How the Race Flipped in One Spring
The Giants entered the spring with three kickers: Sauls, veteran Jason Sanders, and Zvada, the undrafted Michigan product signed on April 25. Sanders, a former All-Pro who spent eight seasons with the Dolphins, has since been released, leaving a clean head-to-head.

John Harbaugh made clear the June results settle nothing on their own. “I feel like this is preparation for training camp, which is where the competition will really heat up,” the head coach said of the kicking battle.
This kicker battle is one of the top storylines to watch heading into camp. For a coach who built his reputation as a special teams coordinator, the position carries more organizational weight than it did under the previous regime.
| Kicker | Minicamp FGs | 2025 season | Resume note |
|---|---|---|---|
| Dominic Zvada | 13-of-13, long of 60 | 17-of-25 at Michigan | Program-record nine makes of 50+ yards |
| Ben Sauls | 7-of-14 | 8-of-8 with Giants | Perfect on all 15 NFL kicks as a rookie |
Zvada’s Leg Was Never the Question
The rookie’s calling card has been distance since his Ann Arbor days. Zvada made 38 of 47 field-goal attempts over two seasons at Michigan, including a program-record nine makes from 50-plus yards. His 2024 season bordered on flawless: 21-of-22 overall, a perfect 7-for-7 from 50 and beyond.
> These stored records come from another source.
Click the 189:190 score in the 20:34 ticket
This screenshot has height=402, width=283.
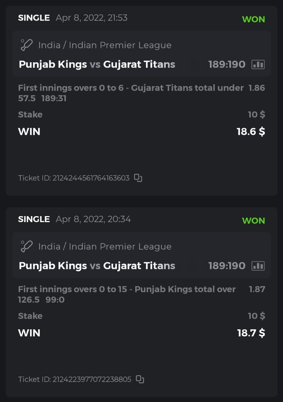coord(227,266)
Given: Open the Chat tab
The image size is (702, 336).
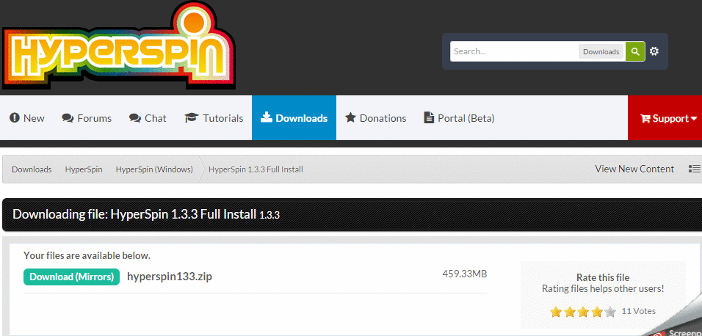Looking at the screenshot, I should pos(148,118).
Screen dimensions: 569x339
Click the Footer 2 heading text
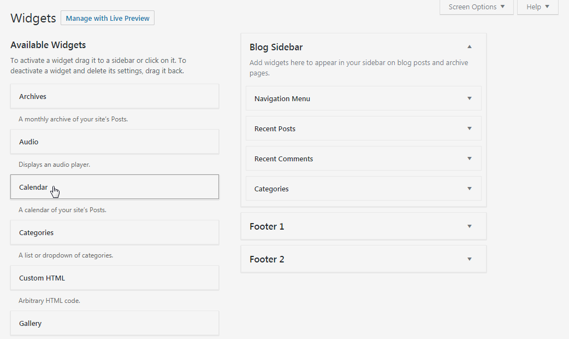click(267, 259)
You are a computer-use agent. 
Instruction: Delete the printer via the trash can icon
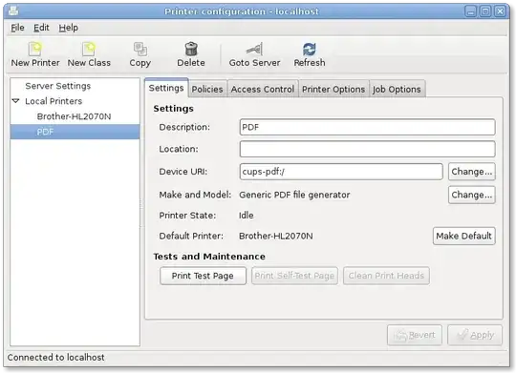coord(191,50)
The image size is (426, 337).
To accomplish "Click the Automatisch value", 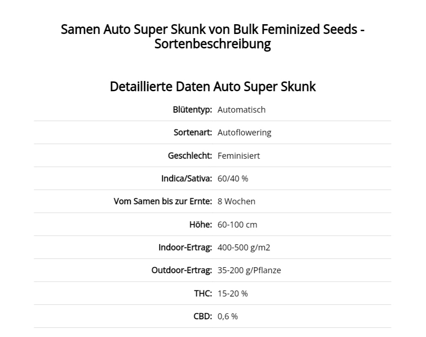I will click(x=241, y=109).
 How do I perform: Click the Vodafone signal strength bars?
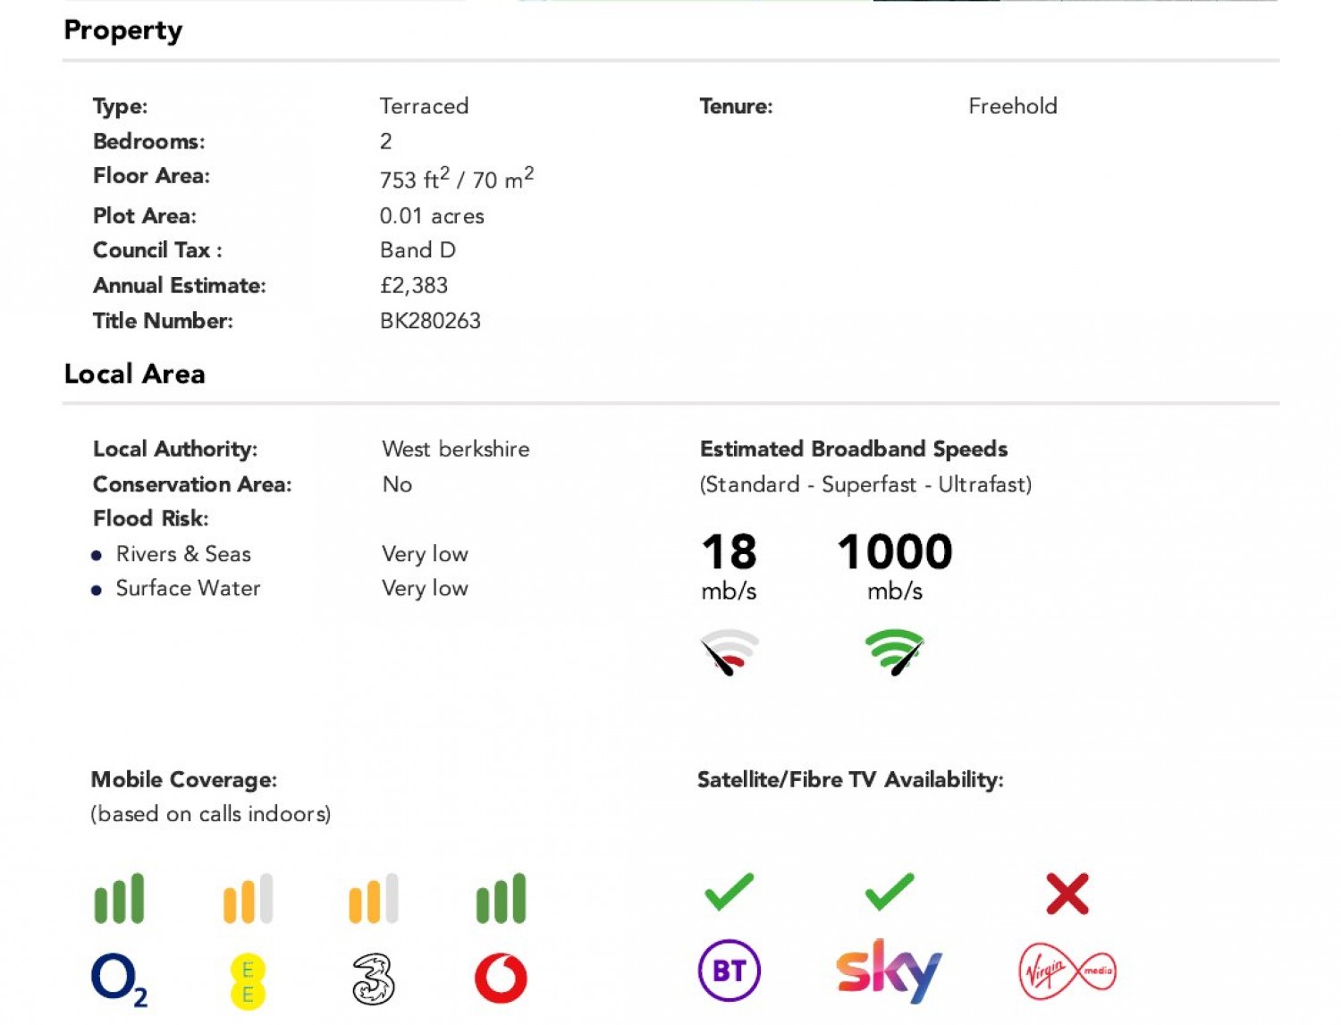[501, 898]
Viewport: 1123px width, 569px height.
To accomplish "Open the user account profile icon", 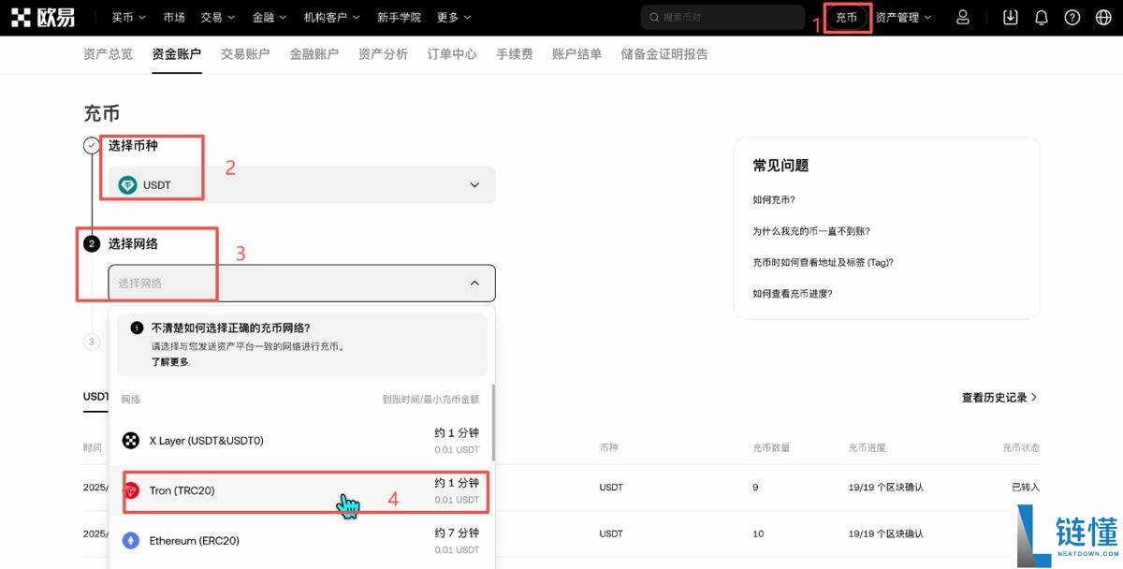I will point(962,17).
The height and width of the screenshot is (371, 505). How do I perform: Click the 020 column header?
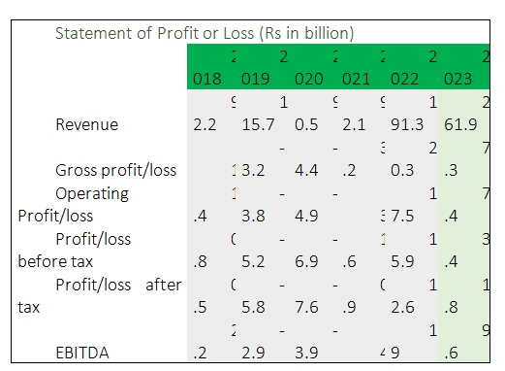(x=308, y=79)

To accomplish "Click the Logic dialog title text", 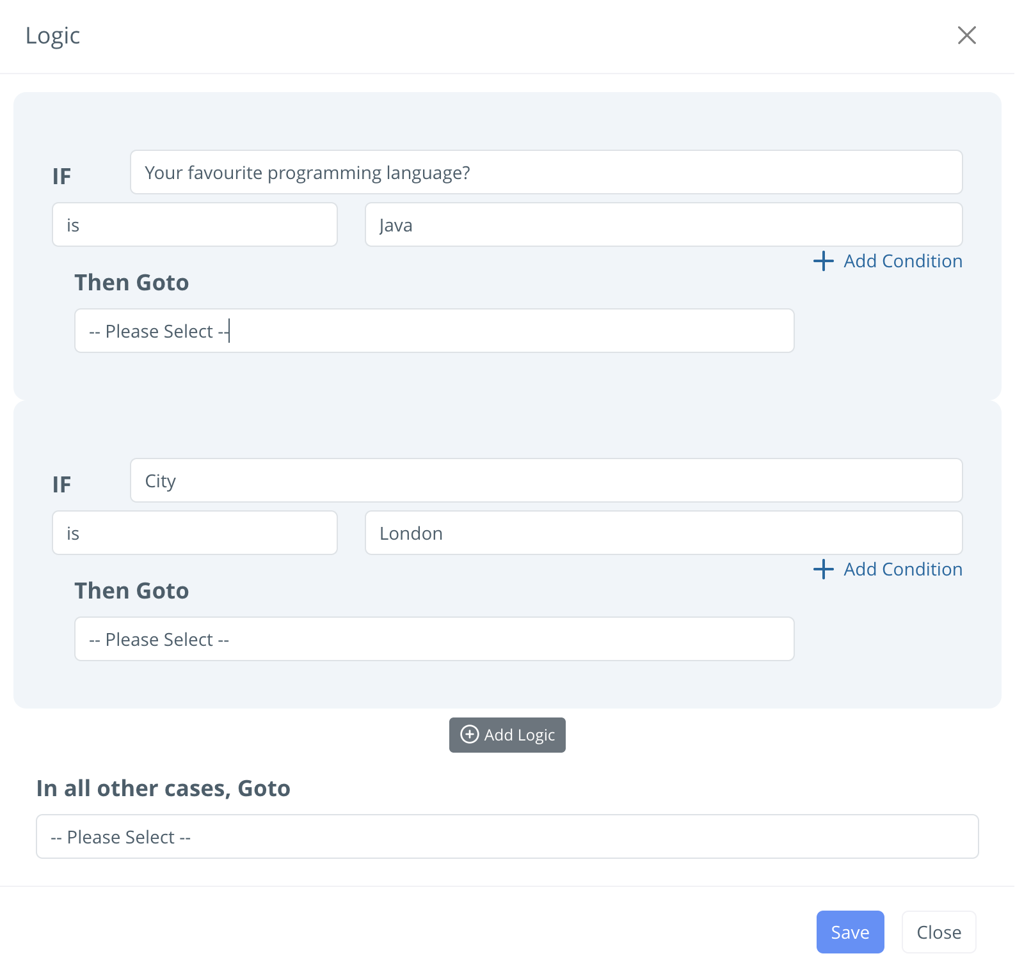I will pyautogui.click(x=52, y=36).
Zvada slid to 17-of-25 as a senior, going 8-of-12 from 40-plus and 1-of-2 from 50-plus, and that accuracy dip pushed a first-round leg out of seven rounds entirely.
The Giants landed an undrafted kicker with a 70-yard leg who could steal the job. A perfect spring, capped by a 60-yarder with room to spare, and a training video of him effortlessly nailing one from 70 yards, has the accuracy question trending in the right direction at the exact moment the incumbent’s answer wobbled.
Sauls Earned More Rope Than One Bad June
Sauls stepped into the 2025 kicking carousel after Graham Gano’s neck injury ended the veteran’s season in November, and the undrafted Pittsburgh product converted all eight field-goal attempts and all seven extra points across three games, with a long of 45 yards against Dallas in the finale. The lefty, the NFL’s first left-footed kicker since Sebastian Janikowski, never missed as a professional. His NFL track record is short, but it is spotless.

Gano was limited to six games in 2025 by groin and neck injuries before the team released him in March, and the Giants cycled through three kickers in a single season, so Sauls has real equity from stabilizing that mess. Context softens the spring numbers only so far, though. The franchise did not import Harbaugh to tolerate kicking volatility, and a 50 percent minicamp with a directional miss pattern is the kind of tape a special-teams-minded head coach does not shrug off.
A Full Special Teams Reset Raises the Stakes
The Giants also signed punter Jordan Stout, another former Raven following Harbaugh to New Jersey, and an undrafted rookie, Ben Mann, is positioned to win the long-snapping job. With the return jobs unsettled on top of it, whoever wins the kicking competition will be operating inside an almost entirely rebuilt special teams unit.
Sauls owns the NFL resume. Zvada owns the spring, the distance, and the momentum. Camp legs decide it in West Virginia, and the rookie has made the incumbent’s margin for error disappear.